[Start of Attachment]
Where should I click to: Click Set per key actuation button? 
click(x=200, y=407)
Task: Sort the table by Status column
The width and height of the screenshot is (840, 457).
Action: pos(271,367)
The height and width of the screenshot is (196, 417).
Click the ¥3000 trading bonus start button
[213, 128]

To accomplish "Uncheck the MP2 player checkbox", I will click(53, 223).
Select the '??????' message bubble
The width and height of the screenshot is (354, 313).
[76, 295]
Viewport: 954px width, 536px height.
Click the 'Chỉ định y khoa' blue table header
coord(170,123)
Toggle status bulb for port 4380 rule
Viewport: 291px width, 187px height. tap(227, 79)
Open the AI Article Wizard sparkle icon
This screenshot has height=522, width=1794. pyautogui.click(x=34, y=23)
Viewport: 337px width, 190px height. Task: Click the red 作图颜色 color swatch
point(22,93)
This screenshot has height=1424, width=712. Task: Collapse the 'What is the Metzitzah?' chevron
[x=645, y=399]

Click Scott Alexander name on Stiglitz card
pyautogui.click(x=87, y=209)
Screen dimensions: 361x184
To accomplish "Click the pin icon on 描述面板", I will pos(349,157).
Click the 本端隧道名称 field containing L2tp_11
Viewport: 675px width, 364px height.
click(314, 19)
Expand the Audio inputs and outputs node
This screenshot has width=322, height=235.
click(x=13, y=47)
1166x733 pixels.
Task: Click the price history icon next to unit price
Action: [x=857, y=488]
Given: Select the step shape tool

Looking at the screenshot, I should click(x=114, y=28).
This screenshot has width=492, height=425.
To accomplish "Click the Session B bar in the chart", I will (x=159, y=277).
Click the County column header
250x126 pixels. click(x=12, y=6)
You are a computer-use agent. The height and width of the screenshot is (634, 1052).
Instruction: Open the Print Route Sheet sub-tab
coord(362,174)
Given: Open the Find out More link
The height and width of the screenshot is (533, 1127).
[End of Attachment]
Work order: Exact copies of all the lines above are required.

Solution for this exercise:
Where should I click to: Click Set per key actuation button? 
click(x=200, y=407)
Task: Sort the table by Status column
The width and height of the screenshot is (840, 457).
Action: pos(271,367)
The height and width of the screenshot is (196, 417).
Click the ¥3000 trading bonus start button
[213, 128]

To accomplish "Uncheck the MP2 player checkbox", I will click(53, 223).
Select the '??????' message bubble
The width and height of the screenshot is (354, 313).
[76, 295]
Viewport: 954px width, 536px height.
Click the 'Chỉ định y khoa' blue table header
coord(170,123)
Toggle status bulb for port 4380 rule
Viewport: 291px width, 187px height. tap(227, 79)
Open the AI Article Wizard sparkle icon
This screenshot has height=522, width=1794. pyautogui.click(x=34, y=23)
Viewport: 337px width, 190px height. Task: Click the red 作图颜色 color swatch
point(22,93)
This screenshot has height=1424, width=712. Task: Collapse the 'What is the Metzitzah?' chevron
[x=645, y=399]

Click Scott Alexander name on Stiglitz card
pyautogui.click(x=87, y=209)
Screen dimensions: 361x184
To accomplish "Click the pin icon on 描述面板", I will pos(349,157).
Click the 本端隧道名称 field containing L2tp_11
Viewport: 675px width, 364px height.
click(314, 19)
Expand the Audio inputs and outputs node
This screenshot has width=322, height=235.
click(x=13, y=47)
1166x733 pixels.
Task: Click the price history icon next to unit price
Action: [x=857, y=488]
Given: Select the step shape tool

Looking at the screenshot, I should click(x=114, y=28).
This screenshot has width=492, height=425.
To accomplish "Click the Session B bar in the chart", I will (x=159, y=277).
Click the County column header
250x126 pixels. click(x=12, y=6)
You are a computer-use agent. The height and width of the screenshot is (634, 1052).
Instruction: Open the Print Route Sheet sub-tab
coord(362,174)
Given: Open the Find out More link
The height and width of the screenshot is (533, 1127).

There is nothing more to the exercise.